To keep with the space theme for “Sunday Pages,” I thought I would share this poem by Walt Whitman:
When I heard the learn’d astronomer,
When the proofs, the figures, were ranged in columns before me,
When I was shown the charts and diagrams, to add, divide, and measure them,
When I sitting heard the astronomer where he lectured with much applause in the lecture-room,
How soon unaccountable I became tired and sick,
Till rising and gliding out I wander’d off by myself,
In the mystical moist night-air, and from time to time,
Look’d up in perfect silence at the stars.
There are a few ways to interpret the poem. The literal way is: “This otherwise smart guy is too lazy to do math.” The MAGA way is something like: “Science is dumb, what can it teach us about anything, fuck Fauci.” Neither of these are particularly compelling readings.
What Whitman is actually describing here is ineffability. While we can study the stars, and bask in astonishing knowledge about our vast and seemingly-boundless universe—as Paul Simon put it, “The way we look to a distant constellation that’s dying in the corner of the sky / These are the days of miracle and wonder, and don’t cry”—there are some things that will always, by their nature, elude scientific explanation: Wonder (as Simon said). Art. Love. Erotic desire. Humor. Religious ecstasy. Goodness. Compassion. Patriotism. Honor. And, yes, Justice.
Thirty-one days.
Nice.
I love your writing, Greg, and today's entry is extra special. It reminded me of a similar event which I experienced years ago:
Back in 2003, I was dating a psychiatrist who was physically small, but who had a penchant for all things big. One summer night, with great pride, he yanked a humungous, computerized telescope out of a closet beneath one of the stairwells in his rambling country home. He wanted to set the telescope up in his backyard, so that we could look at the stars up close. I helped him lug the telescope outside, heave it up onto a tripod, and untangle a long orange extension cord to plug into an outdoor socket. I was told that this was a state-of-the-art telescope, with all the latest bells and whistles that cutting-edge technology could provide in a telescope. After two hours of set-up, we were both sweaty and tired, when he turned the telescope on and it would not work. Undaunted, he dug up the instructions from somewhere in the stairwell closet, and tried to read them outside, with a flashlight.

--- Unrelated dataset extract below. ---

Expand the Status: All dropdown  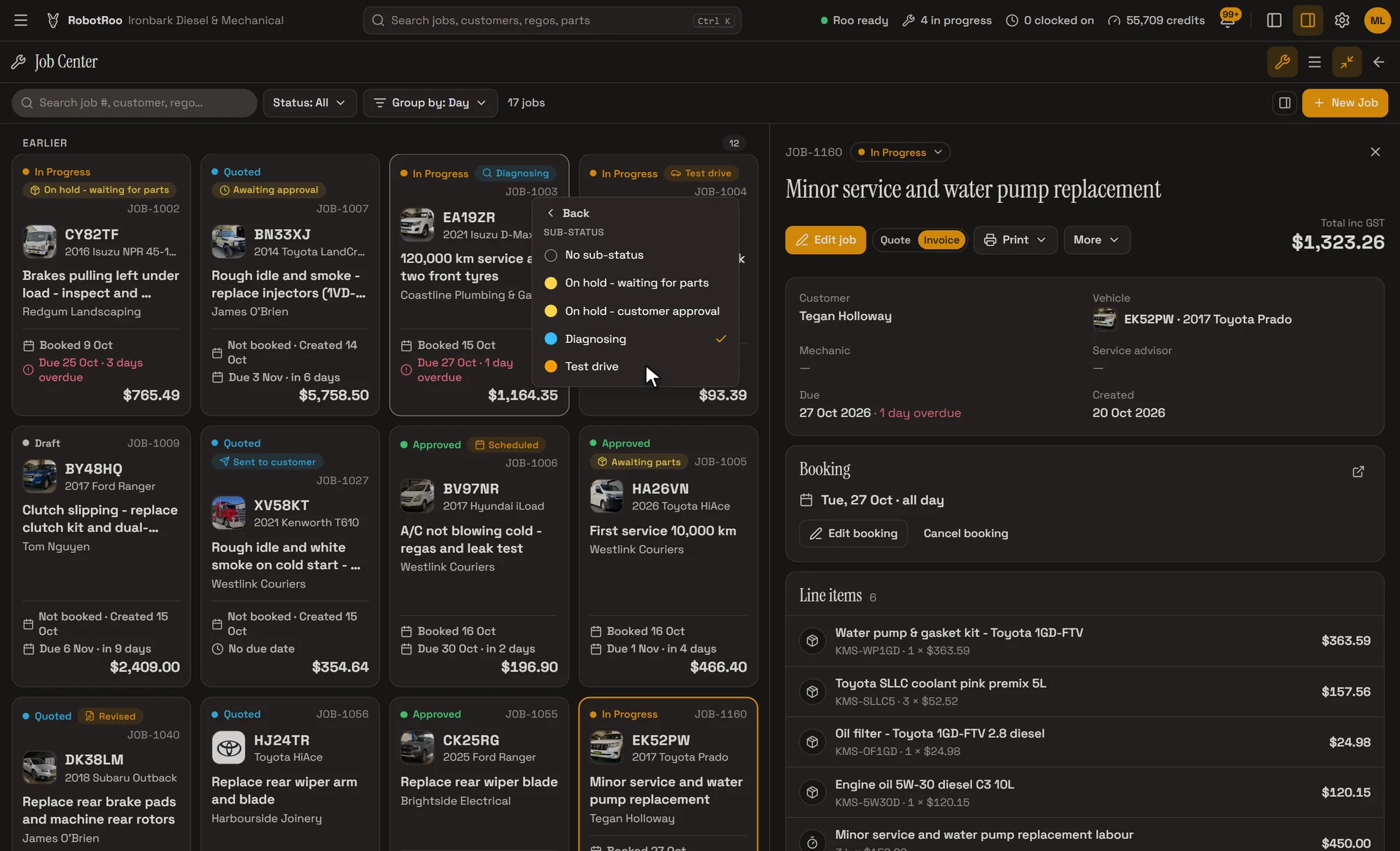click(309, 103)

That's when my eyes zoomed in on the oversized hammock that he'd set-up in the middle of his yard. Leaving him to his own devices, I ambled over to the hammock, plopped myself into it, and feasted on the wide expanse of shining stars overhead. Truly magnificent. Heaven's ceiling was twinkling with all the magic of a midsummer night's dream. Half an hour later, I had almost dozed off, when I was informed that the telescope was fully operational, and to come take a look at the stars up close. I yanked myself out of the hammock and made my way across the yard to peer into the supercharged lens...what I saw inside the lens was a smattering of three milky blobs. He muttered some ethereal explanation about the stars I was viewing...these three white blobs.

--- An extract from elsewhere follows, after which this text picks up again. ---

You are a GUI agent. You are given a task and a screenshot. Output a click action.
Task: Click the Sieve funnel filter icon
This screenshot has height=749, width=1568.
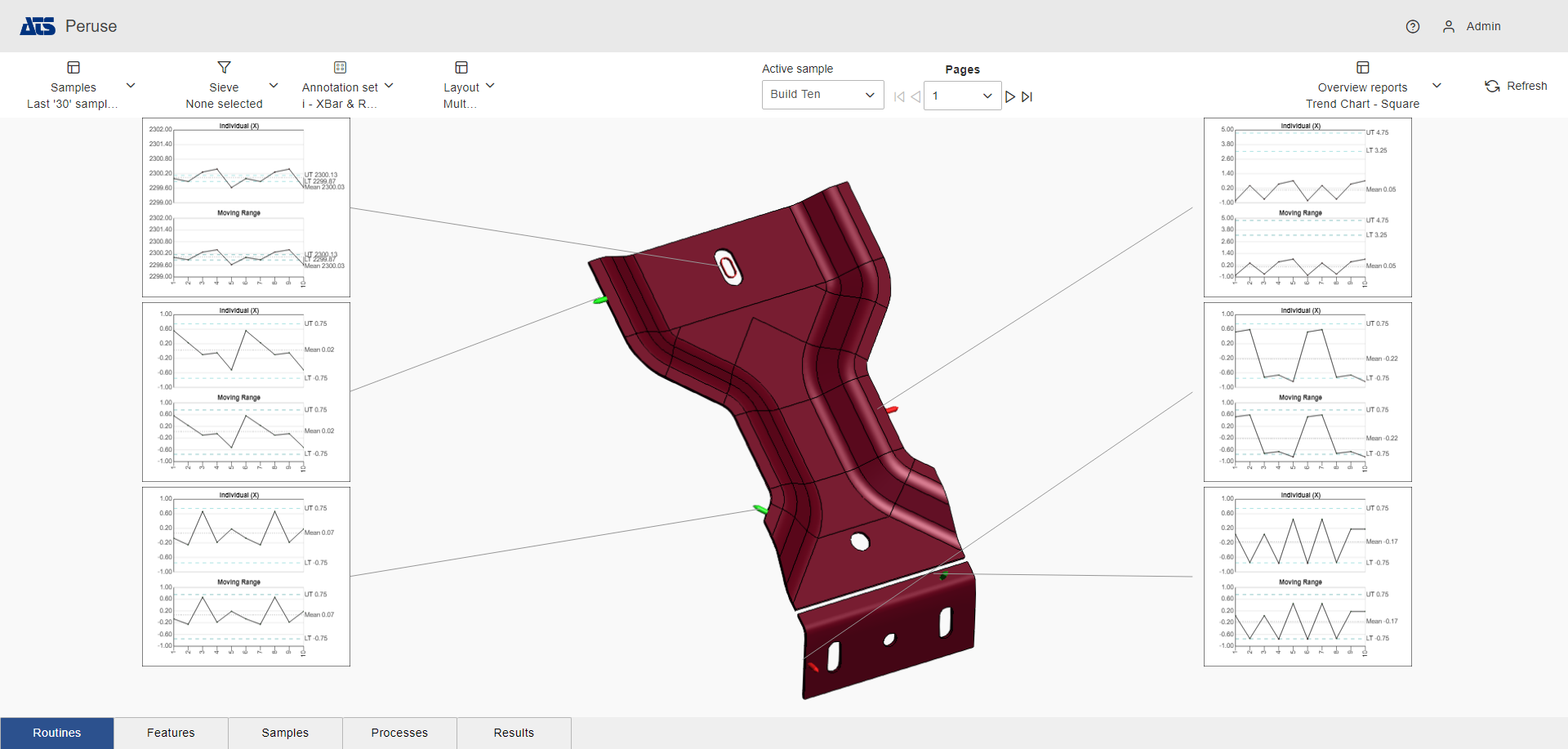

I don't know if he had any sense of disappointment in what the telescope had captured that night, but I sure did. I thanked him for the two-minute viewing that had taken two hours to produce, then I straightened myself out, and took in one last, magnificent look at the stars shining overhead. Creation had spilled and suspended all of its sparkles into the warm night sky...and all I'd had to do was look up.
And things are looking up indeed, Greg! 31 days.